Excerpts from KGI report
Analyst: Chen Guangzhi, CFA
|Robust amidst cyclical downturn
• 1H20 profitability weakened substantially due to the unfavourable environment such as declining ASP and profit margin in the sector.
• Zero debt and abundant cash in hand, together with positive free cash flow, enable Sunsine to endure the down cycle.
• We maintain OUTPERFORM with a lower TP of $0.47 due to the near-term headwinds of declining ASP and profit margin compression. It is worth noting that the cash per share as of June 2020 was S$0.27.
Enduring through adversities in the down cycle. Rubber chemicals prices completed a bull-bear cycle after the global financial crisis in 2008.
To illustrate the cyclical expansion and decline of profit margin in the sector, we used the average selling price (ASP) spread between rubber chemicals and the main raw materials aniline as a proxy.
The peak-to-peak period lasted exactly a decade, reflecting that the sector went through over-capacity and the ensuing supply-side reform in China.
Driven by the high profit margins, main producers ramped up capacity in 2017 and early 2018, and the incremental supply was put in the market, marking the beginning of the down cycle in 4Q18.
Unfortunately, the COVID-19 pandemic further disrupted the supply and demand balance.
China Sunsine changed to semi-annul reporting this year. 1H20 profitability weakened substantially compared to 1H19, due mainly to the unfavourable macro environment resulting in contraction in both ASP and profit margins.
However, normalisation of profit margin and correction of ASP were expected by the management back in 2018 and 2019.
|"Valuation & Action: We maintain our OUTPERFORM recommendation with a lower target price of S$0.47 due to the near-term headwinds of declining ASP and profit margin compression. It is worth noting that the cash per share as of June 2020 was S$0.27."
-- Chen Guangzhi, CFA
Risks: The risk is the prolonged downturn of the cycle. China Sunsine as the market leader in rubber chemicals industry in China, has been occupying the majority of the market share in both domestic and overseas markets. However, investors should know that the company lacks catalysts apart from the ramp-up of production which depends on market conditions.

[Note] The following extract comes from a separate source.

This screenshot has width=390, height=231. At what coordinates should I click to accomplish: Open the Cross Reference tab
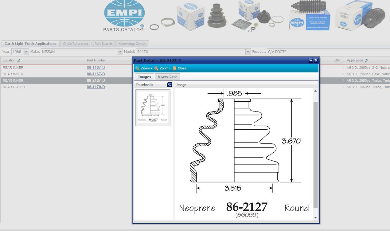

The difference from the 2017-2018 period when it was tagged as a growth stock, enjoying both substantial volume and ASP growth, is that Sunsine is now regarded as a value stock.
Therefore, the likely driver of higher price performance lies on the turnaround of macro conditions such as the bottoming out of ASP and the exit of more peers from the market. The recovery of the economy should lead to improvement in profitability but not to what it was during the heydays.
|Moderately positive outlook in 2H20. In 2H20, China will likely remain cautious of sporadic imported spread of COVID19, and will look to a gradual reopening of borders.
Productions and business is expected to continue to recover, but the external demand may not catch up soon as the pandemic is not yet contained.
Therefore, growth must rely on domestic demand.
However, tyre manufacturers’ utilisation rate has not recovered to pre-COVID levels. The weak demand could be prolonged in the near term.
We are cautiously positive on the 2H20 outlook. Firstly, crude oil prices bottomed out in April. Ongoing output cuts and the slow pick-up of oil demand could support oil prices, which will subsequently provide a price floor for chemical products.
Secondly, raw material prices like aniline reached a decade low of RMB4,500/tonne recently, and further decline in prices will drive out more small and medium players in the market.
In other words, long-lasting ASP below breakeven costs will accelerate the balance of supply and demand dynamics.
Lastly, China Sunsine is robust enough to endure the down cycle. It has a clean balance sheet with zero debt and abundant cash (RMB1.3bn as of June 2020, equivalent to S$0.27/share). Its cash flows from operations are firmly positive and enough to cover capex.